US participation rate - Response to comments
Once again many thanks for all the comments. I set out below my response to comments posted, that I have understood and seem to require more than thank you!|
The criticism that I compared employment rates in chart two and compared them with the BLS’s participation rate is fair. I apologise. I have uploaded a revised chart, which can be downloaded via the "downloaded" link at the bottom, in which I estimate the participation rates by adding the number of unemployed to the number employed.It would have demonstrated that the argument remains, but the comparison is clearly a better one. I don’t at the moment think that I can post a chart here but, if I could, it would show that the participation rates have risen if comparison is made with the 15 to 65 age group and fallen on the BLS definition.
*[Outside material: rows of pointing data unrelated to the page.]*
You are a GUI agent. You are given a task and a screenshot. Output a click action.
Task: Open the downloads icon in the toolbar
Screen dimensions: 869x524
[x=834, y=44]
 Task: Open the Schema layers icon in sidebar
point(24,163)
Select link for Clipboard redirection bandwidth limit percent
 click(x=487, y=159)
Japanese labour participation rates are much higher, at least for men, than they are in Europe and the US. This clearly provides scope for unemployment to stop falling at current growth rates; but, what is possible is not necessarily likely. Social attitudes and education levels differ. I see no reason to assume that it is any more likely that participation rates worldwide will move up to Japanese levels than that Japanese levels will fall. Over the long-term we will probably see significant changes, but I doubt whether these changes will happen quickly enough to affect unemployment levels over the next two or three years.
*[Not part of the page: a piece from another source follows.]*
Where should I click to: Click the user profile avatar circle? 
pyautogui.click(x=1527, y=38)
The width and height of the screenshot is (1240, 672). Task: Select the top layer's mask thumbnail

Many thanks for the elucidation of how the household survey is conducted. One of the benefits of this blog is that I am becoming better informed – though there is no doubt plenty of room for improvement.
My understanding is that the Bureau of the Census makes assumptions about immigration in their population estimates for the future. Immigrants are for the most part of working age. If the recent clampdown on illegal immigrants has reduced their numbers, as articles, for example in The Economist, have suggested, then the growth of the US’s population aged 15 to 65 may be slower than the Bureau’s estimates.
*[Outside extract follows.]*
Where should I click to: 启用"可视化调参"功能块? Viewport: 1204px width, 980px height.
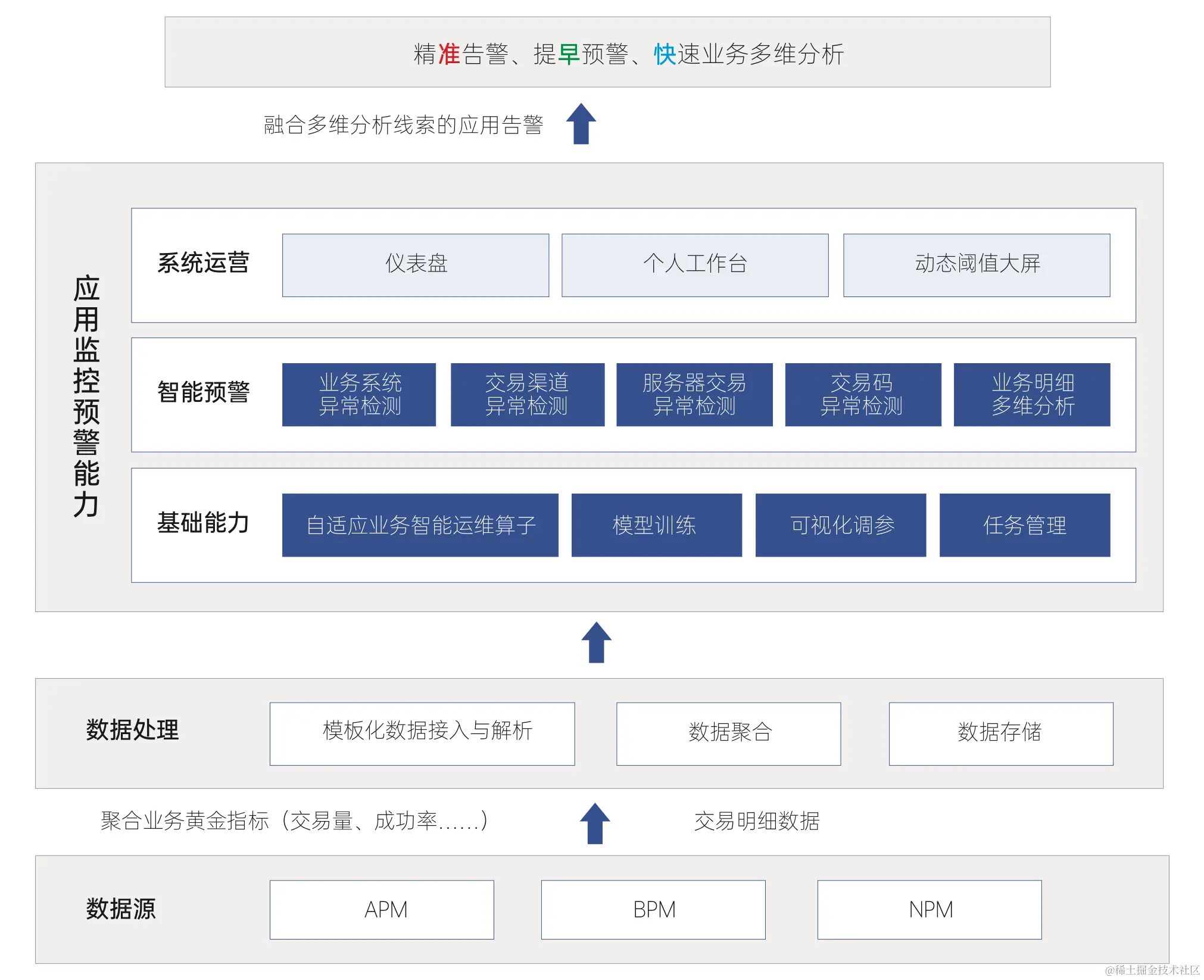pos(841,525)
A possible reason for the participation rate to rise is the recent bankruptcy of Detroit and the likely reduction of pension payments. I assume that this will lead to a rise in household savings – both through greater pressure on state and local governments to close the deficits, and through additional precautionary savings. It may also encourage later retirements.
As I sought to explain in my blog on inflation and deflation, I am not claiming that inflation is more likely than deflation, just more dangerous. I suspect that the most likely cause of deflation is a rise in inflationary expectations and the tough monetary policy needed to deflate such expectations.
If the economy is growing at its trend rate, then it will be growing in line with the growth of the labour force. As a first approximation therefore unemployment will be stable if the economy is growing at its trend rate.